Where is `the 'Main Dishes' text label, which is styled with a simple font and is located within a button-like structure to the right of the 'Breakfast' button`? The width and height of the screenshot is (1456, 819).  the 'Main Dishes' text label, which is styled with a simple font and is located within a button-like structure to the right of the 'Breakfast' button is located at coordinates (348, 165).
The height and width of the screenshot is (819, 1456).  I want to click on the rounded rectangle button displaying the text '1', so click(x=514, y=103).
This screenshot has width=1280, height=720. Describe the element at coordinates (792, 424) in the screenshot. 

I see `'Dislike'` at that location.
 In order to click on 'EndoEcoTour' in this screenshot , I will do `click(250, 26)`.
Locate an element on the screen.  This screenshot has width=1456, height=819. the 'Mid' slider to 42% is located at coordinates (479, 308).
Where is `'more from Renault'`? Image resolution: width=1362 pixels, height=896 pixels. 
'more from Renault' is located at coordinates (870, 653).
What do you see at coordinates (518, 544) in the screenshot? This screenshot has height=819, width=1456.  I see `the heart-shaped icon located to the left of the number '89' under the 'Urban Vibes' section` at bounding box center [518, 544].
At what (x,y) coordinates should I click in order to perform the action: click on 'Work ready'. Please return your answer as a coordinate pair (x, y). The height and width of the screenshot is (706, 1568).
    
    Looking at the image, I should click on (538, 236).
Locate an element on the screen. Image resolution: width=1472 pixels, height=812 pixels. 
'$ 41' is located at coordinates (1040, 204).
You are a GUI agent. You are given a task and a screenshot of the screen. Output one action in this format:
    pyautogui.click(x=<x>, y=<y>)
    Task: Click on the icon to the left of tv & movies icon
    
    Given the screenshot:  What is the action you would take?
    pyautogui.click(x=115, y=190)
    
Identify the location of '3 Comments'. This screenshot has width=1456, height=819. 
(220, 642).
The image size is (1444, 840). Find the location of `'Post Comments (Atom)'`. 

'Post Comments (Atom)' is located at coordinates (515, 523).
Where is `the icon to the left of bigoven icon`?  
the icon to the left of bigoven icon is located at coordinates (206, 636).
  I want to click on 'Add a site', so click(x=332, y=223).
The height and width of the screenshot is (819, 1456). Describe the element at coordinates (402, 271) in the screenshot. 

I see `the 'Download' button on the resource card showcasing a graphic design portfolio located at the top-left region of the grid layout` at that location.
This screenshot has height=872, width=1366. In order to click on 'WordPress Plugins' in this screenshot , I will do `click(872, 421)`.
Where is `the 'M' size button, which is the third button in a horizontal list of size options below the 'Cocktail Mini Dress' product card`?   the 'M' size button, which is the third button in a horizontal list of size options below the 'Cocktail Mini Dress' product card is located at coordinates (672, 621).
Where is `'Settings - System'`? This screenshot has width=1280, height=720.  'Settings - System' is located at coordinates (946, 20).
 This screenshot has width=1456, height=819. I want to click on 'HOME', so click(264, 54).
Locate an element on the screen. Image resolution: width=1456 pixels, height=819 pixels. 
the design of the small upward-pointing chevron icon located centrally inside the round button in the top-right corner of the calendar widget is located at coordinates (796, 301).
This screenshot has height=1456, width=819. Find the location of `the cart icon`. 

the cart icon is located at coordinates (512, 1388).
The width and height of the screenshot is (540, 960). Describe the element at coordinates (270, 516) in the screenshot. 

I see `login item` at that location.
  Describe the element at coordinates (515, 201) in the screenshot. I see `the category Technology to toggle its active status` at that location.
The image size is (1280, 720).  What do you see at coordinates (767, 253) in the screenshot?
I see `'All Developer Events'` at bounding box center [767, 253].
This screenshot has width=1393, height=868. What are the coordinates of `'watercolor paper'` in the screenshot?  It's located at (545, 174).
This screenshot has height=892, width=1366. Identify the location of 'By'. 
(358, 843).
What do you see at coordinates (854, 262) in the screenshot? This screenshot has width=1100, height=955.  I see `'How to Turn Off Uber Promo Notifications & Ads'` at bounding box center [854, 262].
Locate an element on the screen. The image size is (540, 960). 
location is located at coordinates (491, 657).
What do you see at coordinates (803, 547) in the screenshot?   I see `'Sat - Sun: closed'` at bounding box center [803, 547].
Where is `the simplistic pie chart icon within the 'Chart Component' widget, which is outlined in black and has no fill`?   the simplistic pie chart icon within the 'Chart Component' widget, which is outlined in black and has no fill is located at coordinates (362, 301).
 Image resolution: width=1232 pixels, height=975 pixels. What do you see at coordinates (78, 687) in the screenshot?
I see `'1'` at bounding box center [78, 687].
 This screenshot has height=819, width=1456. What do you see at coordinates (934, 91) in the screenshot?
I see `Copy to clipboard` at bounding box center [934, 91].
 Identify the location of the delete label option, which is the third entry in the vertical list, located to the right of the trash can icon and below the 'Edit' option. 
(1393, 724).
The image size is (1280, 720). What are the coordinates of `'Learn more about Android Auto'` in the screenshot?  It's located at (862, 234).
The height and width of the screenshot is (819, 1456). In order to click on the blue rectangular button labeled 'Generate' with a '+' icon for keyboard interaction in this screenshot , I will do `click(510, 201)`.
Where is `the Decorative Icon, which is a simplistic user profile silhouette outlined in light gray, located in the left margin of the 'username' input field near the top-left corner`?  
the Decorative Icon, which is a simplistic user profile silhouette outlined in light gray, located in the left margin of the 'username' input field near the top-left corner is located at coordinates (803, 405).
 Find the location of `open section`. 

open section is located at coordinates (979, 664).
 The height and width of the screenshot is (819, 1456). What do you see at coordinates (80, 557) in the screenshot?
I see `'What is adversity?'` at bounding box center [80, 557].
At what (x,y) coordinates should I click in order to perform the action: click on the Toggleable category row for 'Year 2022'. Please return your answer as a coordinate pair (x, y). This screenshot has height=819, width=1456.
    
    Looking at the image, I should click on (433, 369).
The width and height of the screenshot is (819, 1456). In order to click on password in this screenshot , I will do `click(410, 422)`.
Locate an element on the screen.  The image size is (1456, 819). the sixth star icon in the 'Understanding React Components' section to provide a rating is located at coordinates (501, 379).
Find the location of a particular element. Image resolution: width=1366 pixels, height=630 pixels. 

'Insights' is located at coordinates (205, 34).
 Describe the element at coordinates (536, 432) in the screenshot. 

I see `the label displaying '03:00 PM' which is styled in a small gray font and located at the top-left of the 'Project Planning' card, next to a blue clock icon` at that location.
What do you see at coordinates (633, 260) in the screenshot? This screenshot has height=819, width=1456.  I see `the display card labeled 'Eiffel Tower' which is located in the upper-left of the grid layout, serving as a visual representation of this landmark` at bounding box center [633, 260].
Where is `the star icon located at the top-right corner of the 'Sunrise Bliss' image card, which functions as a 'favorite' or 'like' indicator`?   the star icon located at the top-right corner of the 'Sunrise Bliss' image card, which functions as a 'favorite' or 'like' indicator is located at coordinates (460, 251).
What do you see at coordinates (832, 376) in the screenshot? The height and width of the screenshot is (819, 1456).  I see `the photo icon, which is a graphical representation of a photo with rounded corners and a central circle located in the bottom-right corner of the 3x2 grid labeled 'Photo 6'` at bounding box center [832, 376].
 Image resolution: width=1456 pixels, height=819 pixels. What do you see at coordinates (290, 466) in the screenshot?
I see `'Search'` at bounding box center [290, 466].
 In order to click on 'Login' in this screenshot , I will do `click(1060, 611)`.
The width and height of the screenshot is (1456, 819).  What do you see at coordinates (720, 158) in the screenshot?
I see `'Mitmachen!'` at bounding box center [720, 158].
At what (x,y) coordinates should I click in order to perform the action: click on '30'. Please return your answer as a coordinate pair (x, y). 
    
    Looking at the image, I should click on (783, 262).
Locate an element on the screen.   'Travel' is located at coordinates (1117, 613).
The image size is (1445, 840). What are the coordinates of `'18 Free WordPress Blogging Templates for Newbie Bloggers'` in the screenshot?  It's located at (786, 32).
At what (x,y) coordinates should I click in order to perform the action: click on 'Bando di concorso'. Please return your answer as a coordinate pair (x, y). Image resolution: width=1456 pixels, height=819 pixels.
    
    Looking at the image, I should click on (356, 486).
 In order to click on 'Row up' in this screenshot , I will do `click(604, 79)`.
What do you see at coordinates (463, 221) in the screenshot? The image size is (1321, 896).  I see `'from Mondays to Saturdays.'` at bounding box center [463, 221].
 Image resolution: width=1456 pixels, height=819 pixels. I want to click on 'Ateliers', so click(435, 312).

- - - - - - -

▶ [Written problem] In the records, take the stretch from the line containing "This screenshot has width=1280, height=720. Describe" through the line containing "What do you see at coordinates (518, 544)" and swap "Describe the element" for "Identify the element", leaving everything else unchanged. Return only that stretch.

▶ [Task solution]
This screenshot has width=1280, height=720. Identify the element at coordinates (792, 424) in the screenshot. 

I see `'Dislike'` at that location.
 In order to click on 'EndoEcoTour' in this screenshot , I will do `click(250, 26)`.
Locate an element on the screen.  This screenshot has width=1456, height=819. the 'Mid' slider to 42% is located at coordinates (479, 308).
Where is `'more from Renault'`? Image resolution: width=1362 pixels, height=896 pixels. 
'more from Renault' is located at coordinates (870, 653).
What do you see at coordinates (518, 544) in the screenshot? This screenshot has height=819, width=1456.  I see `the heart-shaped icon located to the left of the number '89' under the 'Urban Vibes' section` at bounding box center [518, 544].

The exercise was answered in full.